Bien sûr, j'ai vu un psy. Quelques heures après. Un de la grande ville. Venu exprès pour moi. Un très réputé, avec des diplômes à rallonge qui parlait avec des « oh » et des « ah » très pointus, ponctués par des « Hum, je vois… » très inspirés qui ne m'inspiraient rien. Qu'est-ce qu'il pouvait bien voir ? Que j'avais le sang épaissi par l'alcool ? Que j'avais voulu être le héros des chantiers navals l'espace d'une heure ou deux ? Qui ne s'est pas senti invulnérable après quelques vodkas ? Qui, hein ? Qu'on me jette la première pierre s'il existe des fêtards doués de raison un samedi soir ! Je suis jeune, certes. Mais ce n'est pas pour autant qu'il faut me prendre pour un tonneau sans fond.
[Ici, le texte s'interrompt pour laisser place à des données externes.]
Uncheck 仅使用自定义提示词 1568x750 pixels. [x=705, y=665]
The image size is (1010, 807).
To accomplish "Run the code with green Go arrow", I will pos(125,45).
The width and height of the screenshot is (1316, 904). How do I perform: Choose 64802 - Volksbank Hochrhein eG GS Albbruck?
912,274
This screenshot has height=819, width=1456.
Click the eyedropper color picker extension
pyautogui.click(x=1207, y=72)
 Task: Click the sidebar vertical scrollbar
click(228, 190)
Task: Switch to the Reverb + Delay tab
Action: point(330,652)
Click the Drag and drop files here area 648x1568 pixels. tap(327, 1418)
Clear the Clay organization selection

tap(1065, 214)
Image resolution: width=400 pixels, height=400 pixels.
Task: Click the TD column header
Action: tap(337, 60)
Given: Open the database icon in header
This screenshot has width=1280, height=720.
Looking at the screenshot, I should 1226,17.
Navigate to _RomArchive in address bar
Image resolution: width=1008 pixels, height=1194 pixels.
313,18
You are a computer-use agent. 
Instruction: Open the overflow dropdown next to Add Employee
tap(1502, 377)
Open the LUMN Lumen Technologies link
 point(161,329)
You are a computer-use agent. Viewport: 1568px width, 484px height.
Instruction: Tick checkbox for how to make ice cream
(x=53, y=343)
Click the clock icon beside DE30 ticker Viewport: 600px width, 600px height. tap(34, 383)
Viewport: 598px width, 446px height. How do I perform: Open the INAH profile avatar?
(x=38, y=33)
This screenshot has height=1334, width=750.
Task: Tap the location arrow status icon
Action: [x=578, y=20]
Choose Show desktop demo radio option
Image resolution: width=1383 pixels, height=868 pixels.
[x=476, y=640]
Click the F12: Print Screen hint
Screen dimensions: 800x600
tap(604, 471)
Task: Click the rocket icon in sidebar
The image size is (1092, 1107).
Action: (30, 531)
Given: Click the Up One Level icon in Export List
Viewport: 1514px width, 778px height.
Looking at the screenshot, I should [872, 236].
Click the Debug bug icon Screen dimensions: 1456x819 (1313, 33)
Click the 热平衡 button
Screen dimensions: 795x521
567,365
Oui, j'ai voulu sauver cette vie. De loin et malgré les vapeurs de l'alcool, j'ai repéré cette grande blonde, ronde comme je les aime, qui s'affaissait comme une baudruche. Aurais-je pu me regarder dans un miroir hier matin en sachant qu'une personne agonisait non loin de moi, à quelques pas chaloupés de la boîte où je venais de fêter mon diplôme de secouriste ? Non, impossible ! Ce métier, voyez-vous, je ne l'ai pas choisi par hasard. Alors, quand j'ai compris la situation dans laquelle cette jolie fille se trouvait, je ne me suis pas posé une seule question et j'ai foncé. J'ai essayé de courir mais après deux rencontres inopportunes de mes bijoux de famille avec des bites de stationnement, j'ai préféré la jouer tranquille. Après tout, elle venait à peine de s'effondrer. Quand on aide, c'est mieux que ça ne coûte rien. C'est ce que disait mon père. Un brave homme. Mort dans de drôles de conditions. Mais ça, c'est une autre histoire…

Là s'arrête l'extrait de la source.